■ **WHAT TO WORK ON**
Copy out word for word the stretch of lines from the line containing "802x848 pixels. At" through the line containing "Action: click(x=93, y=229)", both included.

■ **SOURCE DATA**
******
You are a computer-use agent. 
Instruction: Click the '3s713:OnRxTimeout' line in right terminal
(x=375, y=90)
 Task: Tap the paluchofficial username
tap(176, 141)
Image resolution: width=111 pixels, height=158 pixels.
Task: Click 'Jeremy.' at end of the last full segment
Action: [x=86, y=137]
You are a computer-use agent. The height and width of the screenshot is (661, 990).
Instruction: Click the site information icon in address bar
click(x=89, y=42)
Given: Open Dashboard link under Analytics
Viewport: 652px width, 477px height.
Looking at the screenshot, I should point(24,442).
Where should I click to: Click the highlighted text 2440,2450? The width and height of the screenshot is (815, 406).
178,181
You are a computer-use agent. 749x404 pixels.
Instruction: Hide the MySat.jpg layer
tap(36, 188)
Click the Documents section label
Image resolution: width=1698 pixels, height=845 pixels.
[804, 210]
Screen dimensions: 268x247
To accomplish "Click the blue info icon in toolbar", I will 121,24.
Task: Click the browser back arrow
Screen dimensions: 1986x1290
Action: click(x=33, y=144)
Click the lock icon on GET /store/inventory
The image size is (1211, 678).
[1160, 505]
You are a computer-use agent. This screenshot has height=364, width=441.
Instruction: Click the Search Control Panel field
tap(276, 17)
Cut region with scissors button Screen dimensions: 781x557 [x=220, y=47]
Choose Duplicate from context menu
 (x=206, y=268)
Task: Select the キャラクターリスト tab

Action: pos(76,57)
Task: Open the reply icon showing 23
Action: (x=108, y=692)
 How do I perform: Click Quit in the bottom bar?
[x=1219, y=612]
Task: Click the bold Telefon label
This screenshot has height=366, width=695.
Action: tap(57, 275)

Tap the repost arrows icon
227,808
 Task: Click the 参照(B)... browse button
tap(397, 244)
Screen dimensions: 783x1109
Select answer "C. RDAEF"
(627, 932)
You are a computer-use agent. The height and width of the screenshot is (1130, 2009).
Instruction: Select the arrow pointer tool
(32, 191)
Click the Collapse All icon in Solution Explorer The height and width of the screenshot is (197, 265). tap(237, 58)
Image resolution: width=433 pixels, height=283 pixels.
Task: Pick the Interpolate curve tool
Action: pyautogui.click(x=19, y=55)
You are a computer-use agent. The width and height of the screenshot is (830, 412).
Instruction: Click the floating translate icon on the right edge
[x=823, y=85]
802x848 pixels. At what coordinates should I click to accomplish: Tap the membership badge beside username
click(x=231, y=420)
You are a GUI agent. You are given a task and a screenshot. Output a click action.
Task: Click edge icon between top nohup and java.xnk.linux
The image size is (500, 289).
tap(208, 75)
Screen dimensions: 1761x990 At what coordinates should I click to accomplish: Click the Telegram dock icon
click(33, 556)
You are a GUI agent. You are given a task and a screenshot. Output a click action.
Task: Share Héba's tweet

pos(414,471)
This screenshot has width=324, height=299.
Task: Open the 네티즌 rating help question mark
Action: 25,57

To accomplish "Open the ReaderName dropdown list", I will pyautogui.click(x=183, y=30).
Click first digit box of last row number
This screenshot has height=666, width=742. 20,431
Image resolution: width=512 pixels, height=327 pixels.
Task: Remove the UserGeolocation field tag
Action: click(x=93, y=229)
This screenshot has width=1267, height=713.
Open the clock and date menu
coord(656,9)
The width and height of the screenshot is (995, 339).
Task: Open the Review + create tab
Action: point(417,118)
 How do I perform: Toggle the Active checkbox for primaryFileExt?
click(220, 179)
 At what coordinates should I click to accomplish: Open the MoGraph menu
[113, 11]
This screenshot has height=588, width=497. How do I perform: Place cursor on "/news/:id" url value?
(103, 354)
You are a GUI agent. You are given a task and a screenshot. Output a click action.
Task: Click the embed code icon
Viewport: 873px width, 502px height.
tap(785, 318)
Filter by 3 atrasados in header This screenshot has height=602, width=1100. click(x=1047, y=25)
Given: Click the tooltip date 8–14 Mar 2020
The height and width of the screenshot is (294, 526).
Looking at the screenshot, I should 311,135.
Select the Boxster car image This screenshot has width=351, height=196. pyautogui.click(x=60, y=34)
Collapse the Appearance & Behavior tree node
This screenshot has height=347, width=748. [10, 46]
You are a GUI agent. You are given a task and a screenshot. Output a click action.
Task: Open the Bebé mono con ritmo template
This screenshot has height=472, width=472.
******
■ **WORKED SOLUTION**
802x848 pixels. At what coordinates should I click to accomplish: Tap the membership badge beside username
click(x=231, y=420)
You are a GUI agent. You are given a task and a screenshot. Output a click action.
Task: Click edge icon between top nohup and java.xnk.linux
The image size is (500, 289).
tap(208, 75)
Screen dimensions: 1761x990 At what coordinates should I click to accomplish: Click the Telegram dock icon
click(33, 556)
You are a GUI agent. You are given a task and a screenshot. Output a click action.
Task: Share Héba's tweet

pos(414,471)
This screenshot has width=324, height=299.
Task: Open the 네티즌 rating help question mark
Action: 25,57

To accomplish "Open the ReaderName dropdown list", I will pyautogui.click(x=183, y=30).
Click first digit box of last row number
This screenshot has height=666, width=742. 20,431
Image resolution: width=512 pixels, height=327 pixels.
Task: Remove the UserGeolocation field tag
Action: click(x=93, y=229)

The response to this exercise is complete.